In [32]:
import torch
import numpy as np
import torch.nn as nn
import torch.nn.functional as F
import sklearn

import preprocessing
import train

In [14]:
%load_ext autoreload
%autoreload 2

In [15]:
# evaluate one or more weekly forecasts against expected values
def evaluate_forecasts(actual, predicted):
    scores = list()
    # calculate an RMSE score for each day
    for i in range(actual.shape[1]):
        # calculate mseabs
        mse = mean_squared_error(actual[:, i], predicted[:, i])
        # calculate rmse
        rmse = sqrt(mse)
        # store
        scores.append(rmse)
    # calculate overall RMSE
    s = 0
    for row in range(actual.shape[0]):
        for col in range(actual.shape[1]):
            s += (actual[row, col] - predicted[row, col])**2
    score = sqrt(s / (actual.shape[0] * actual.shape[1]))
    return score, scores

In [16]:
# convert history into inputs and outputs
def to_supervised(train, n_input, n_out=7):
    # flatten data
    data = train.reshape((train.shape[0]*train.shape[1], train.shape[2]))
    X, y = list(), list()
    in_start = 0
    # step over the entire history one time step at a time
    for _ in range(len(data)):
        # define the end of the input sequence
        in_end = in_start + n_input
        out_end = in_end + n_out
        # ensure we have enough data for this instance
        if out_end < len(data):
            x_input = data[in_start:in_end, 0]
            x_input = x_input.reshape((len(x_input), 1))
            X.append(x_input)
            y.append(data[in_end:out_end, 0])
        # move along one time step
        in_start += 1
    return array(X), array(y)

In [34]:
# RNN - LSTM
class Lstm(nn.Module):
    def __init__(self,  embeded_dim, hidden_dim, d_out):
        super(Lstm, self).__init__()
        self.embeded_dim = embeded_dim
        self.hidden_dim = hidden_dim
        self.d_out = d_out

        self.lstm = nn.LSTM(self.embeded_dim, self.hidden_dim)
        self.out = nn.Linear(self.hidden_dim, self.d_out)

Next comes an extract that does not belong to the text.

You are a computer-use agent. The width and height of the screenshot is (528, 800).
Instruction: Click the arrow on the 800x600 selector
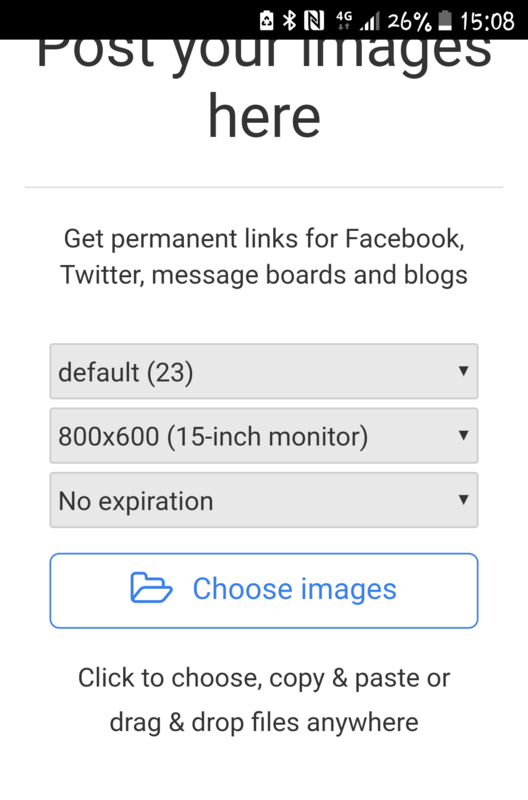[463, 435]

    def init_hidden(self, batch_size):
        # Before we've done anything, we dont have any hidden state.
        # Refer to the Pytorch documentation to see exactly
        # why they have this dimensionality.
        # The axes semantics are (num_layers, minibatch_size, hidden_dim)
        return (torch.zeros(1, batch_size, self.hidden_dim),
                torch.zeros(1, batch_size, self.hidden_dim))
    
    def forward(self, cell_input):
        lstm_out, self.hidden = self.lstm(cell_input, self.hidden)
        score = self.out(lstm_out)
        return score

In [17]:
df = preprocessing.Preprocessing.load_df('/Users/cm/PycharmProjects/week_program/data/M_data_2019_04_08','train climateschlafzimmer')

In [25]:
df['last_updated'] = df['last_updated'].astype(np.datetime64)

In [27]:
train_set, val_set, test_set = train.train_val_test_split(df, 0.2, 0.2)

In [28]:
X_train = train_set.drop(columns=['current_temp','last_updated'])
y_train = train_set['current_temp']
X_val = val_set.drop(columns=['current_temp','last_updated'])
y_val = val_set['current_temp']
X_test = test_set.drop(columns=['current_temp','last_updated'])
y_test = test_set['current_temp']

In [86]:
y.shape

torch.Size([23210])

In [70]:
X = torch.from_numpy(X_train.to_numpy()).type(torch.float32)

In [51]:
# normalize
X = X / float(X_train.shape[0])

In [71]:
y = torch.from_numpy(y_train.to_numpy()).type(torch.float32)

In [87]:
samples_per_day = 1440
learning_rate = 0.005

n_epochs = 70
batch_size = 60

# Regularisierung
weight_decay=0.0

# the model
hidden_dim = 2500
embeded_dim = X_train.shape[1]
model = Lstm(embeded_dim, hidden_dim, d_out=batch_size)
N = X_train.shape[0]

In [88]:
# ADAM
optimizer = torch.optim.Adam(model.parameters(), lr=learning_rate, weight_decay=weight_decay)

In [89]:
# Loss
criterion = nn.MSELoss()

In [90]:
loss_hist = []

In [92]:
# Train
epochs = range(n_epochs)
idx = 0

for t in epochs:
    for batch in range(0, int(N/batch_size)+1):
        if(batch<int(N/batch_size)):
        # Step 1. Calculate Batch
            batch_x = X[batch * batch_size : (batch + 1) * batch_size, :]        
            # convert to: sequence x batch_size x n_features 
            batch_x = batch_x.reshape(batch_size, 1, embeded_dim).transpose(0,1)  
            batch_y = y[batch * batch_size : (batch + 1) * batch_size] 
        else:
            batch_x = X[(batch -1) * batch_size +(N % batch_size): batch * batch_size + (N % batch_size), :]   
            # convert to: sequence x batch_size x n_features 
            batch_x = batch_x.reshape(batch_size, seq_length, 1).transpose(0,1)        
            batch_y = y[(batch - 1) * batch_size + (N % batch_size): (batch + 1) * batch_size + (N % batch_size)] 
        # Step 2. Remember that Pytorch accumulates gradients.
        # We need to clear them out before each instance
        model.zero_grad()
            
        # Also, we need to clear out the hidden state of the LSTM,
        # detaching it from its history on the last instance.
        model.hidden = model.init_hidden(batch_size)
        
        # Step 3. Run our forward pass.
        output = model(batch_x)
        # Step 4. Berechne den Fehler mit dem letzten output 
        loss = criterion(output[-1,:,:], batch_y)
        optimizer.zero_grad()
        loss.backward()
        optimizer.step()

    # Berechne den Fehler (Ausgabe des Fehlers alle 100 Iterationen)
    if t % 100 == 0:
        loss_hist.append(loss.item())
        print(t, loss.item())



NameError: name 'seq_length' is not defined